Award of the LSTK EPC contract follows Chemie Tech’s completion of front-end engineering design (FEED) of the refinery’s outside battery limits (OSBL) areas as well early works on the project, the contractor said.

Originally targeted for startup in 2018, the modular refinery’s inside battery limits (ISBL) will host units for production of high-quality variants of LPG, gasoline, kerosine, aviation fuel, diesel, and heavy fuel oil (OGJ Online, Jan. 3, 2017).

To be built on modules mounted on skids, the modular refinery will be equipped with an unspecified catalytic reforming technology from Honeywell UOP LLC to produce reformate that will be blended to produce a premium motor spirit (PMS; gasoline) with an 89 research octane number clear (RONC).

The refinery will receive a reliable feedstock of Nigerian Bonny Light crude and condensate via pipeline directly from Royal Dutch Shell PLC’s Gbarian-Ubie Shell gas gathering plant at the site’s eastern boundary.

 TRANSPORTATION Quick Takes

Cheniere begins Corpus Christi LNG Train 3 operations

Cheniere Energy Inc. has received approval from the US Federal Energy Regulatory Commission to put the third train at its 15-million tonne/year (tpy) Corpus Christi LNG plant in commercial service. Commissioning of Train 3 is complete, and Bechtel Oil, Gas, and Chemicals Inc. has turned over operations to Cheniere.

The train has been operating for evaluation and testing since August 2020. Trains 1 and 2 entered service in 2019.

Cheniere is also commercializing Stage 3 expansion at Corpus Christi, which proposes up to seven ​midscale trains that would add 10 million tpy of production.

Qatar Petroleum unwinding debut LNG joint venture

Qatar Petroleum will not be renewing its Qatargas Liquefied Natural Gas Co. Ltd. (QG1) joint venture with affiliates of Total SE, ExxonMobil Corp., Marubeni Corp., and Mitsui Group when it expires Dec. 31, 2021. Qatar Petroleum will become QG1’s sole owner.

QG1 produces 10 million tonnes/year of LNG from three trains. The QG 1 trains also produce about 51,000 b/d of condensate.

The joint venture ships primarily to Japan and Spain, using 11 135,000-cu m LNG carriers.

QG1 was established in 1984 and exported Qatar’s first LNG cargo. Chubu Electric was QG1’s foundation customer.

NextDecade, Oxy to develop Rio Grande Valley CCS

NextDecade Corp. and Oxy Low Carbon Ventures (OLCV), a subsidiary of Occidental Petroleum Corp., have executed a term sheet for the offtake and permanent geologic storage of CO2 captured from NextDecade’s planned 27-million tonne/year (tpy) Rio Grande LNG project in the Port of Brownsville, Tex. OLCV will offtake and transport CO2 from Rio Grande LNG and permanently sequester it in an underground geologic formation in the Rio Grande Valley.

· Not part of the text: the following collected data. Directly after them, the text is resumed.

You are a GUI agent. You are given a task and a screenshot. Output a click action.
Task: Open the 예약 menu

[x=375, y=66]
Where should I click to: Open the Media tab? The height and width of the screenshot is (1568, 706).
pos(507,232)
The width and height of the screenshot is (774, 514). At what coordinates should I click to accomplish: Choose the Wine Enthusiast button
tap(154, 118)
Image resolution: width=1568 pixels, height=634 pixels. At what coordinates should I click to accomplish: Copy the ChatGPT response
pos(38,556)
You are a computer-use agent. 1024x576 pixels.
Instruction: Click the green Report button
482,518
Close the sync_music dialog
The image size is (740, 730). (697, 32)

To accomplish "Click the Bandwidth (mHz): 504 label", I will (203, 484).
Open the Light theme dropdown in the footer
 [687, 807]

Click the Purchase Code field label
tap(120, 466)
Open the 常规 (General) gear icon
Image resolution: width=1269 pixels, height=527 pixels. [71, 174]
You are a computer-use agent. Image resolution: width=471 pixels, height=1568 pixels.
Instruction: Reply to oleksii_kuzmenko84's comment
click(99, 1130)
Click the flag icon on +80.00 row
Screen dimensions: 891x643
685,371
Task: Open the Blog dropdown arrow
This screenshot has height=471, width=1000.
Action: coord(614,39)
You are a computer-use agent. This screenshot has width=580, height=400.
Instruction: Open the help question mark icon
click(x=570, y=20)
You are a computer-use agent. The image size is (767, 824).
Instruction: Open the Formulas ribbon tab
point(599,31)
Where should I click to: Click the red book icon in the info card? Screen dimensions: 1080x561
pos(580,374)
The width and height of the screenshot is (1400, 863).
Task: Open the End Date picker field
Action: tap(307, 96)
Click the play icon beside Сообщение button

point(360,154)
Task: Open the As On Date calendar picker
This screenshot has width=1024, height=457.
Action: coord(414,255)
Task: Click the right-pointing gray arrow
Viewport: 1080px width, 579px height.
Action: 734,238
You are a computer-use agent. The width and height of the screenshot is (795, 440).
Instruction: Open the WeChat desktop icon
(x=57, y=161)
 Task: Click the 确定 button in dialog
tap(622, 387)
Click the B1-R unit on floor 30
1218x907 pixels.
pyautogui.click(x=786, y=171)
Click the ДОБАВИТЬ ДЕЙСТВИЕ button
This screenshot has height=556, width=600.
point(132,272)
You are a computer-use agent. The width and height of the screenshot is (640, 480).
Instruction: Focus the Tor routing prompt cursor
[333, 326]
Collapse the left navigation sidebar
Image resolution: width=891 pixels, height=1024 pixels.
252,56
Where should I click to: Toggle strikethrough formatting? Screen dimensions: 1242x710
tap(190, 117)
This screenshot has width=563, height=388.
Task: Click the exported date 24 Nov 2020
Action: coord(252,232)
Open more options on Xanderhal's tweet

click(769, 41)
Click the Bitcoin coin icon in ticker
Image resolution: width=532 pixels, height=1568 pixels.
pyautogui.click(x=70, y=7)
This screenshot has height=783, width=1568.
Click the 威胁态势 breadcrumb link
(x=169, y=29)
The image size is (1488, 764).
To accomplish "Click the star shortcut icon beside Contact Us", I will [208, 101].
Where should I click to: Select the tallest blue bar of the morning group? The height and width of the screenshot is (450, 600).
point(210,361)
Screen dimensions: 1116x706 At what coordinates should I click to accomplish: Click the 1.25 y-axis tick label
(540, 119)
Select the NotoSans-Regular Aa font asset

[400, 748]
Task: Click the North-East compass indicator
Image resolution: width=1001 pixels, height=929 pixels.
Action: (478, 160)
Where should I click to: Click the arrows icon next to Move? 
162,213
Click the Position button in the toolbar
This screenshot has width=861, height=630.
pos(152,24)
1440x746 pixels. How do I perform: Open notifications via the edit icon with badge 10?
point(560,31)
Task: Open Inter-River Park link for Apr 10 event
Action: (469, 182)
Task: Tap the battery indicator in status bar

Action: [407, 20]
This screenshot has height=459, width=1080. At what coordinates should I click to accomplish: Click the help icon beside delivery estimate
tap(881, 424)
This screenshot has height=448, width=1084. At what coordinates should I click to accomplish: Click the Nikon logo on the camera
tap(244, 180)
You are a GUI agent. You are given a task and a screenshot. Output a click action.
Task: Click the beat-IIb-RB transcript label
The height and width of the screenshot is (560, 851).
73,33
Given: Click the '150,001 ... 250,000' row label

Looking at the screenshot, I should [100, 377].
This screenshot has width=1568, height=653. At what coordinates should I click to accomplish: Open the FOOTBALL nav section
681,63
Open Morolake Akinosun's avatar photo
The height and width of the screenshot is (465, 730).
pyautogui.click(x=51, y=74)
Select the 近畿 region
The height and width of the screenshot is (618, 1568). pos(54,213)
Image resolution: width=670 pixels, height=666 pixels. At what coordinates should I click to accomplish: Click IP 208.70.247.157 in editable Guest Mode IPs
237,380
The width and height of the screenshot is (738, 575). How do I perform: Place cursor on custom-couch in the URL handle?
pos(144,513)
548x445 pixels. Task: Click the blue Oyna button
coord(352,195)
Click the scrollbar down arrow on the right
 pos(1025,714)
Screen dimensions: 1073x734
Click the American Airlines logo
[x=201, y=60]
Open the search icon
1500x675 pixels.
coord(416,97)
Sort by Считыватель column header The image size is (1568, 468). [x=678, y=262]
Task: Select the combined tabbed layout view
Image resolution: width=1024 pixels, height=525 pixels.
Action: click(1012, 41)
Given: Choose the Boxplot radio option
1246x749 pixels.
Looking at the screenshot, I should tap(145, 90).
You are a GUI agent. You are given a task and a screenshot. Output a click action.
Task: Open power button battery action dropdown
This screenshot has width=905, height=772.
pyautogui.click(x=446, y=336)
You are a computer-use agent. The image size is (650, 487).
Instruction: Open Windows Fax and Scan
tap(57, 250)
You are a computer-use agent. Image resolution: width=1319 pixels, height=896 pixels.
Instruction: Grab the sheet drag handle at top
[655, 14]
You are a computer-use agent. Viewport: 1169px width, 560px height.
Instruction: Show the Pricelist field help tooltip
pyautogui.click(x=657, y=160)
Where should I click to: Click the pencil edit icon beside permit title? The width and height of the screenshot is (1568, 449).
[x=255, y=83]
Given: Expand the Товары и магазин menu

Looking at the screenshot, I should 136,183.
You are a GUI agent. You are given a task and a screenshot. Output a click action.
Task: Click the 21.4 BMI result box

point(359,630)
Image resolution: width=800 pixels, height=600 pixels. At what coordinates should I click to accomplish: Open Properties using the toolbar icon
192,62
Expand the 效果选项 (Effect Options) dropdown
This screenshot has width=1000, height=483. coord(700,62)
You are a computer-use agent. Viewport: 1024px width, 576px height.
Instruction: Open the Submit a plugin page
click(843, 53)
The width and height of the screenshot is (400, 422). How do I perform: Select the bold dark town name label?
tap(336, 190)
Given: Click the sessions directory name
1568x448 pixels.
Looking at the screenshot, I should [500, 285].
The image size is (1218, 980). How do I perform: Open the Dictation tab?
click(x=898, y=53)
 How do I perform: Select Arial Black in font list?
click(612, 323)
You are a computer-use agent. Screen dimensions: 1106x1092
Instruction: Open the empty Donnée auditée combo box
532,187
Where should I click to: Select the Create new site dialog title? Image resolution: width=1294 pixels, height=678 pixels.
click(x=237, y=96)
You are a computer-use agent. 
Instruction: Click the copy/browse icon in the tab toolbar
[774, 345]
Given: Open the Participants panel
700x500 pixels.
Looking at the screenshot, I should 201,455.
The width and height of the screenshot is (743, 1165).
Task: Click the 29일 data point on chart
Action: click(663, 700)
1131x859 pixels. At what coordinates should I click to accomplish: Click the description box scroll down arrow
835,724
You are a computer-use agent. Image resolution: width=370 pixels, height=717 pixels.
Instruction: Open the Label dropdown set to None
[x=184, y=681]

Earlier this month, NextDecade announced the formation of Next Carbon Solutions, a wholly owned subsidiary that is expected to develop a 5-million tpy carbon capture and storage (CCS) project at Rio Grande LNG. The company also completed repricing of its lump-sum turnkey engineering, procurement, and construction (EPC) agreements with Bechtel Oil, Gas, and Chemicals Inc. for Rio Grande LNG’s first three trains (OGJ Online, Mar. 10, 2021).

NextDecade anticipates achieving final investment decision (FID) on a minimum of two trains at Rio Grande LNG in 2021 and FID on Next Carbon Solutions’ CCS project soon after FID on Rio Grande LNG.